Strauss-Kahn’s passport was returned to him by US authorities on Thursday, but the remaining Socialist candidates hope that his eventual return to France will be sufficiently low key so as not to disrupt the primary.
In the meantime, the gloves have come off in their own battle, despite repeated pleas from the party for a good clean fight that will leave the centre left united behind a single unbloodied flag-bearer.
“When I took over the Socialist Party we were an object of pity … We were not ready to rule,” declared Aubry, hailing her own three-year-old leadership of the party, but also stabbing her predecessor Hollande.
“If I have decided to run for president, it’s because I’m determined to win. I think that today I’m the best placed to represent a project for our country,” she said, in an interview with France Inter radio.
Aubry — 61-year-old mayor of Lille and daughter of former chairman of the European Commission Jacques Delors — is in combative mood, despite insisting that “debate is not combat”, and despite bad news from pollsters.
An IFOP survey published by the daily Le Monde on the opening day of the party conference placed Hollande way out in front among first round primary voters at 42 percent, followed by Aubry on 31 and Royal on 18.
This was Hollande’s chance to repay Aubry, urging candidates to behave “responsibly”, and adding: “I am a bit more responsible than the others because, more than them, I’m seen as someone who could actually win.”
But Hollande — a 57-year-old party insider and the former partner of his latter-day rival Royal — may have a harder battle than he thinks.
Firstly, as Royal was furiously quick to point out, the poll was based on a tiny sample of only 404 likely voters, and thus has a wide margin of error.
Secondly, the race is over two rounds, and in a Hollande-Aubry run-off the pair come much closer, well within that margin of error, at 53 to 47.
And thirdly, it is hard to project exactly which voters will take part in the votes on October 9 and 16. The primary is open to any registered voter who pays a nominal one euro fee — not just Socialist Party members.
The idea is to unite leftists, Greens, Communists and others who oppose Sarkozy in a broad opposition coalition, but this may lead to unpredictable voting patterns and even tactical voting by Sarkozy supporters.
It is true that many general polls suggest Hollande — seen as a down-to-earth and congenial figure, on the centre of the centre-left and untainted by any previous time in office — has the best shot at beating Sarkozy.
But he is bitterly resented by many of the party faithful, including many of the now leaderless fans of Strauss-Kahn and — for personal as well as political reasons — by his former lover Royal.
So, as the party holds three days of debate in La Rochelle, will Strauss-Kahn be the ghost at the feast?

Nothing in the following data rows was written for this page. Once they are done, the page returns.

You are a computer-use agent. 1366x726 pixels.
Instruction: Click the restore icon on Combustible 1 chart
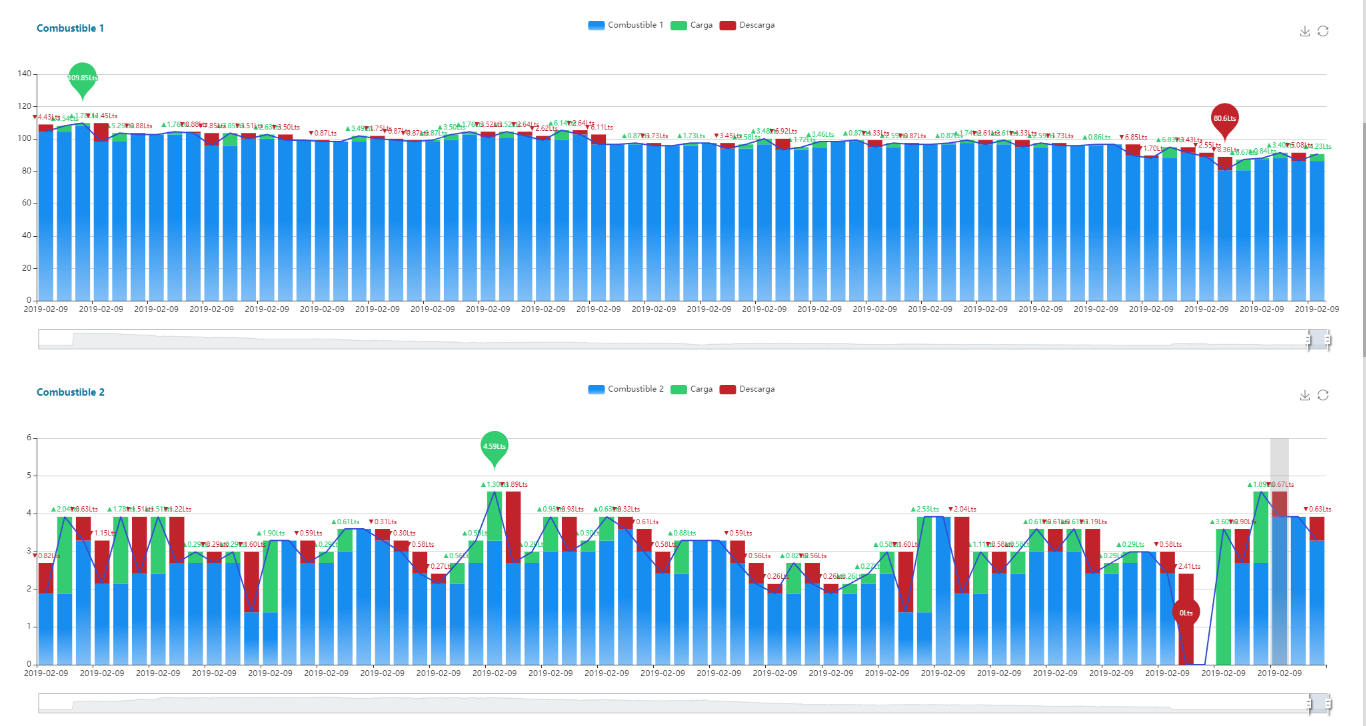click(x=1323, y=31)

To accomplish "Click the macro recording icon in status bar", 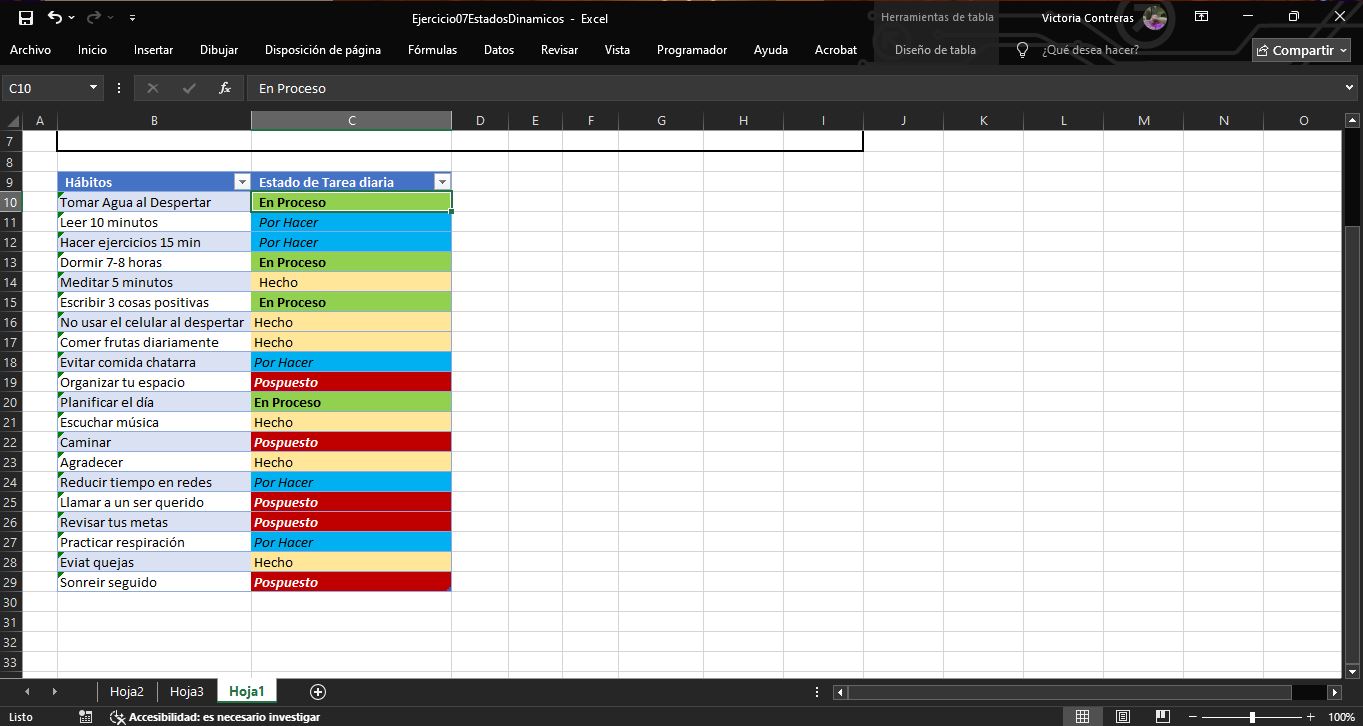I will click(86, 717).
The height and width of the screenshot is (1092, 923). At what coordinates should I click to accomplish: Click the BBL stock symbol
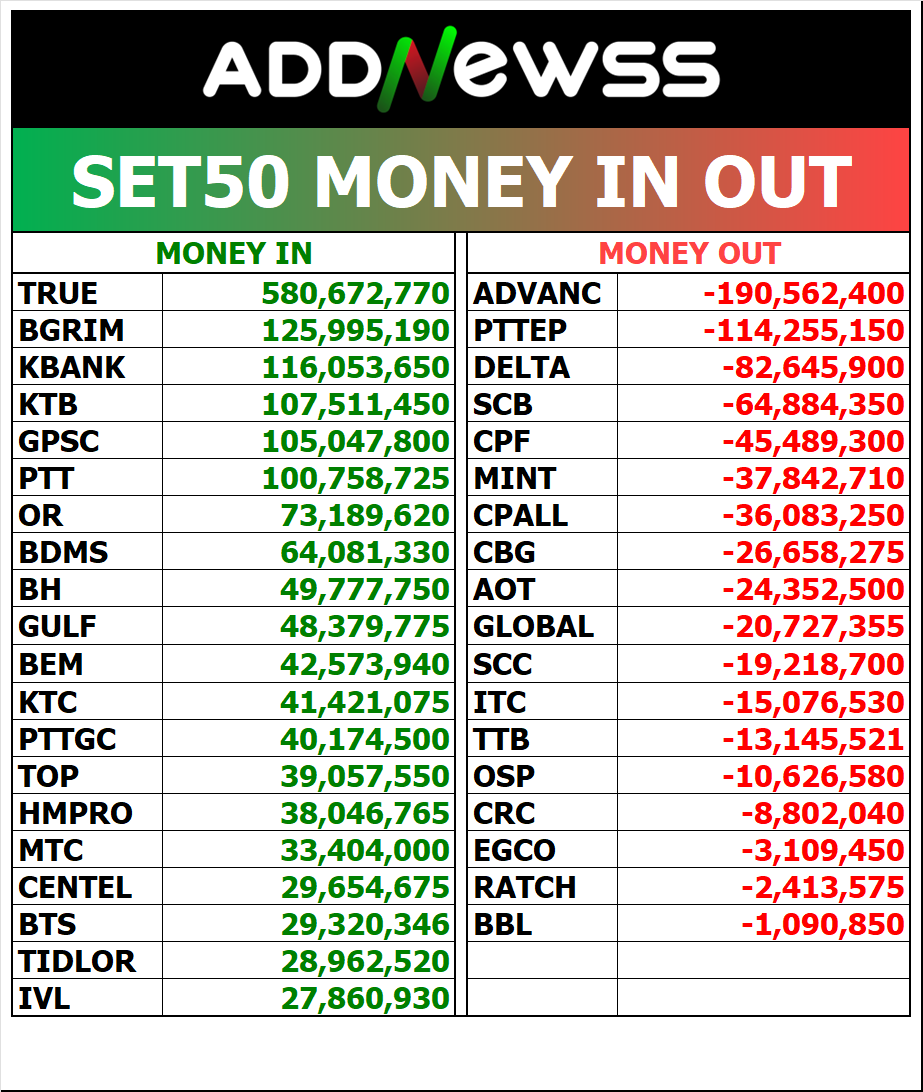pos(503,924)
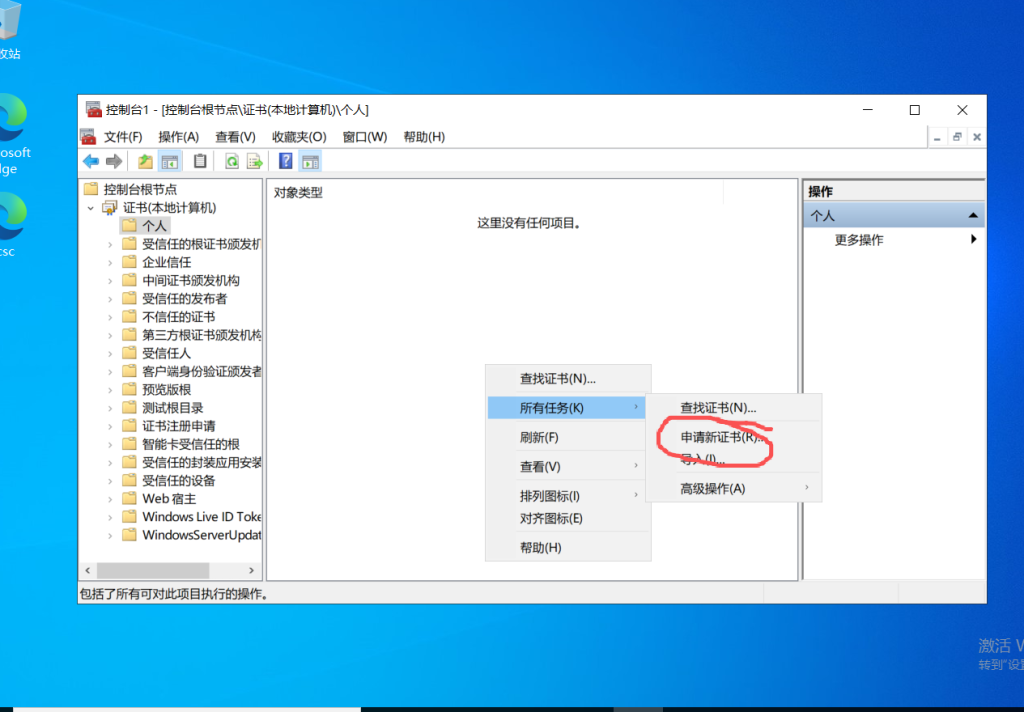The width and height of the screenshot is (1024, 712).
Task: Click the tree pane horizontal scrollbar thumb
Action: point(152,570)
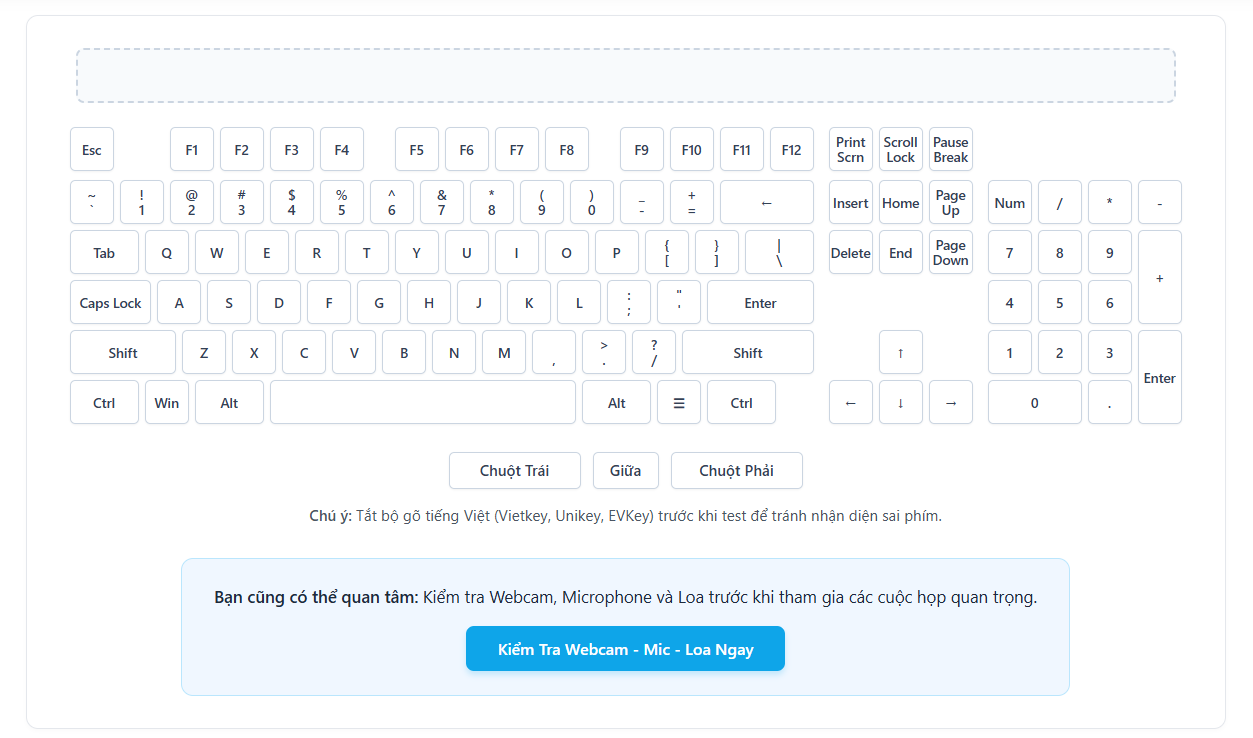Click the Chuột Phải button
Image resolution: width=1253 pixels, height=738 pixels.
pyautogui.click(x=737, y=470)
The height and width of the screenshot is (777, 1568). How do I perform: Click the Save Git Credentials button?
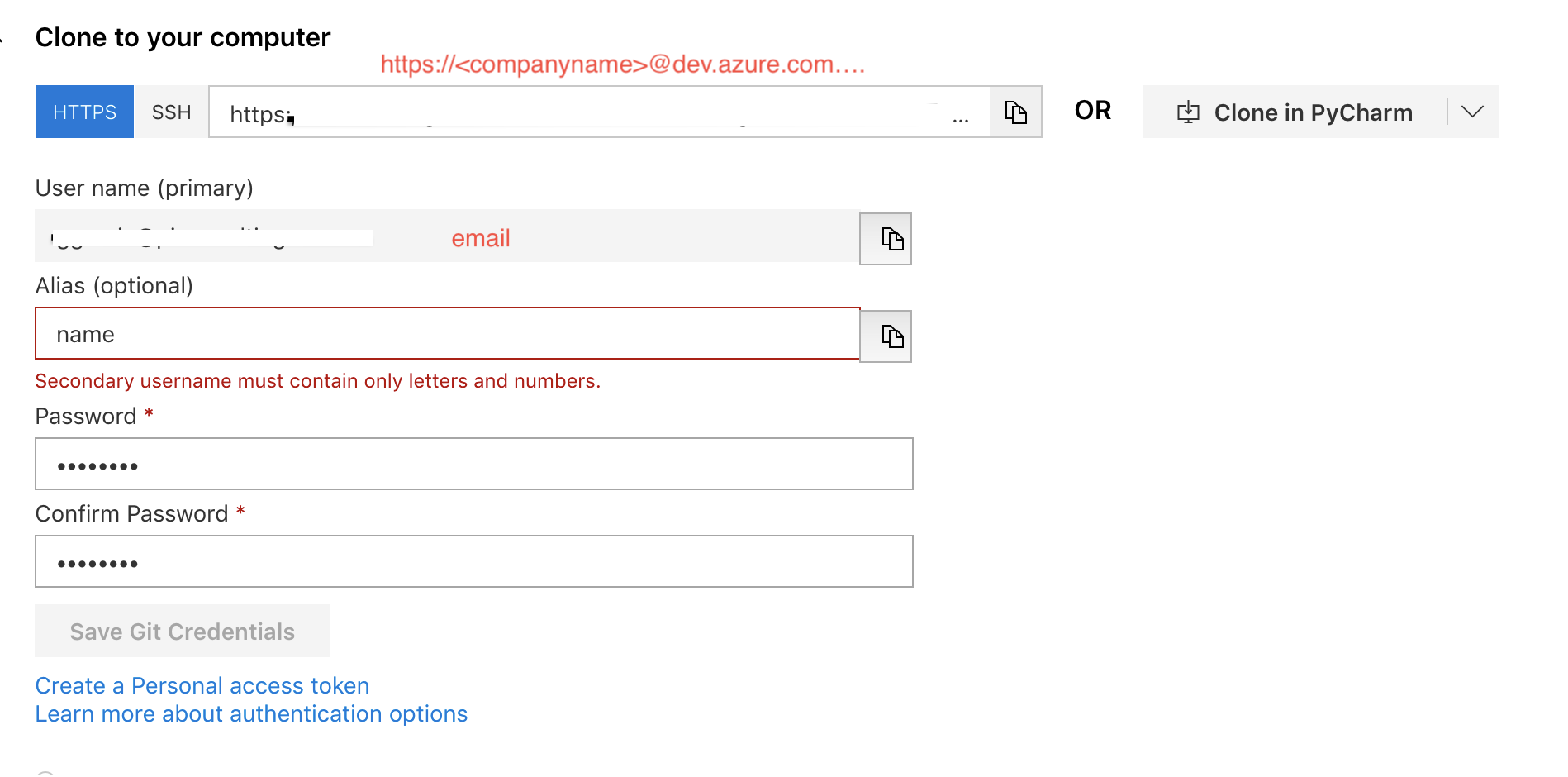[x=182, y=632]
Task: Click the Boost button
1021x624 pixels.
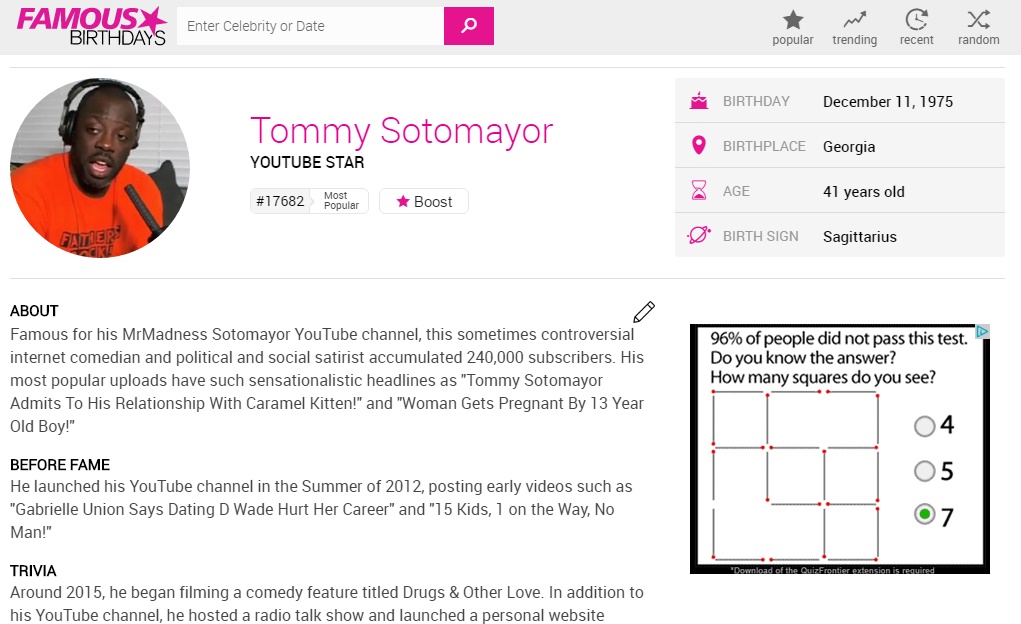Action: [424, 201]
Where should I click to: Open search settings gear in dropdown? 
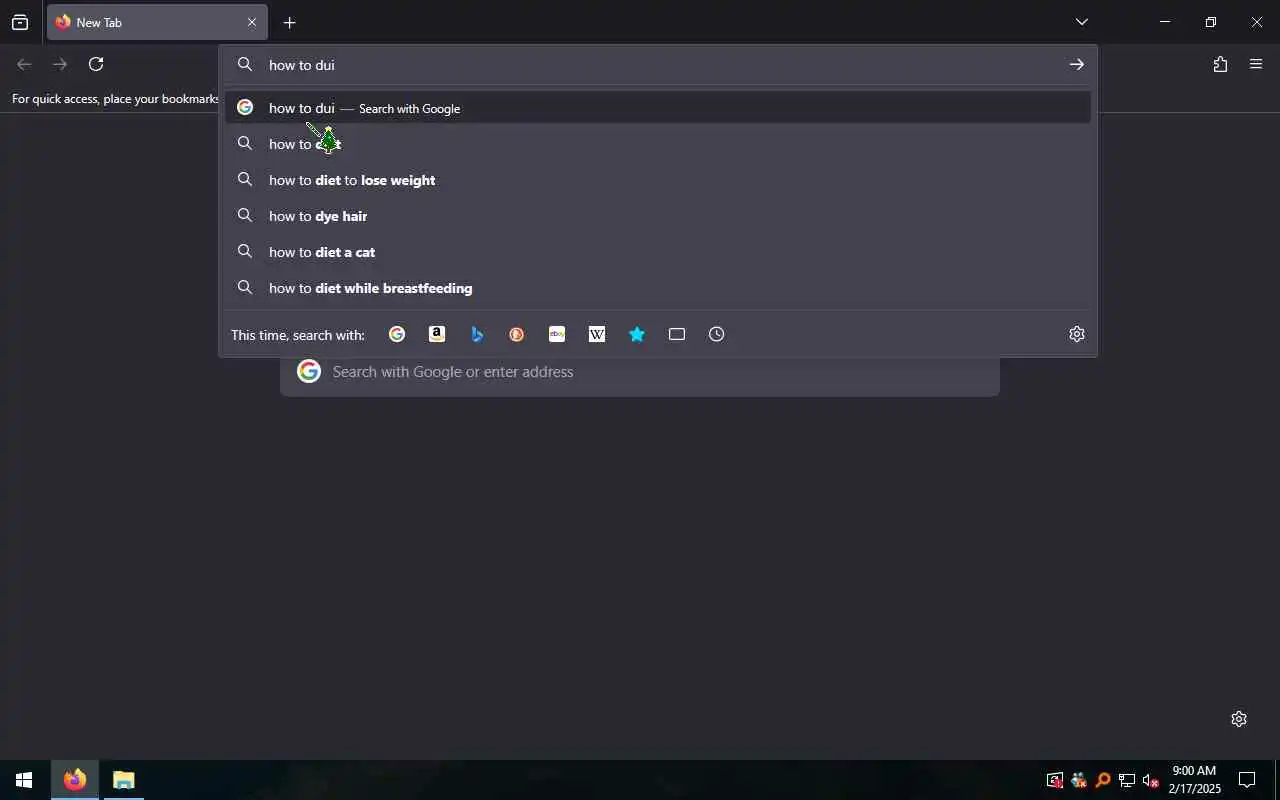[x=1077, y=334]
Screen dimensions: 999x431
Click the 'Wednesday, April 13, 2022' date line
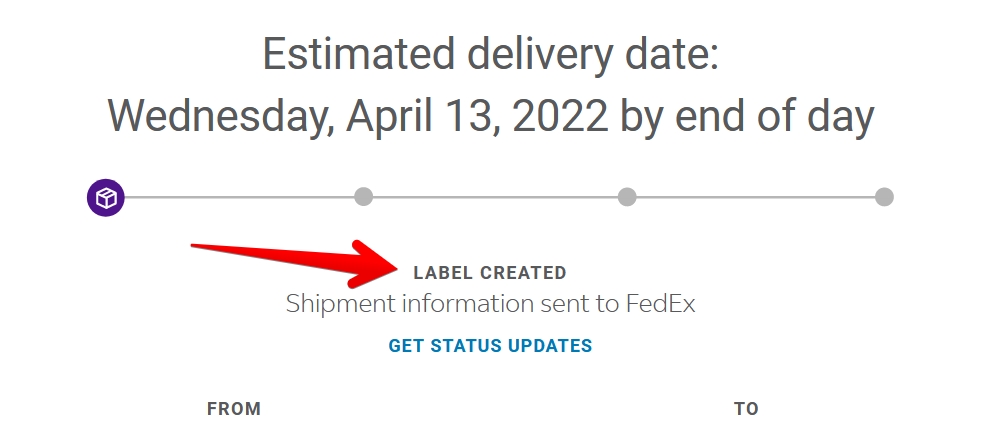[x=357, y=118]
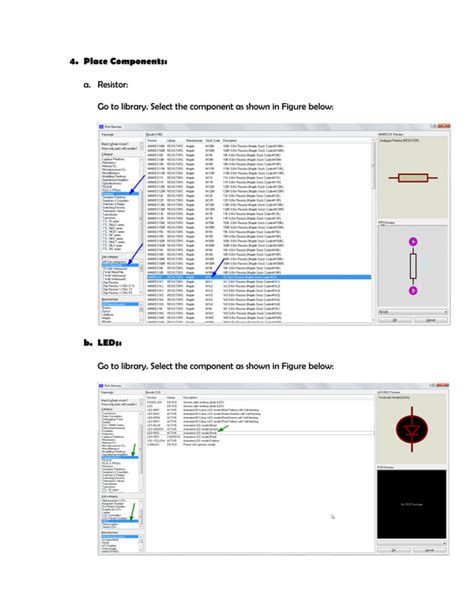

His New York scandal made him politically untouchable in the country, but he still has back-room influence.
One senior party figure who talked to AFP thought not: “DSK will pass messages, but he won’t swing things one way or another.”
Indeed, two of DSK’s former allies are standing themselves as no-hoper outsiders — positioning themselves for the 2017 race — and another has joined the camp of his former mentor’s great enemy Hollande.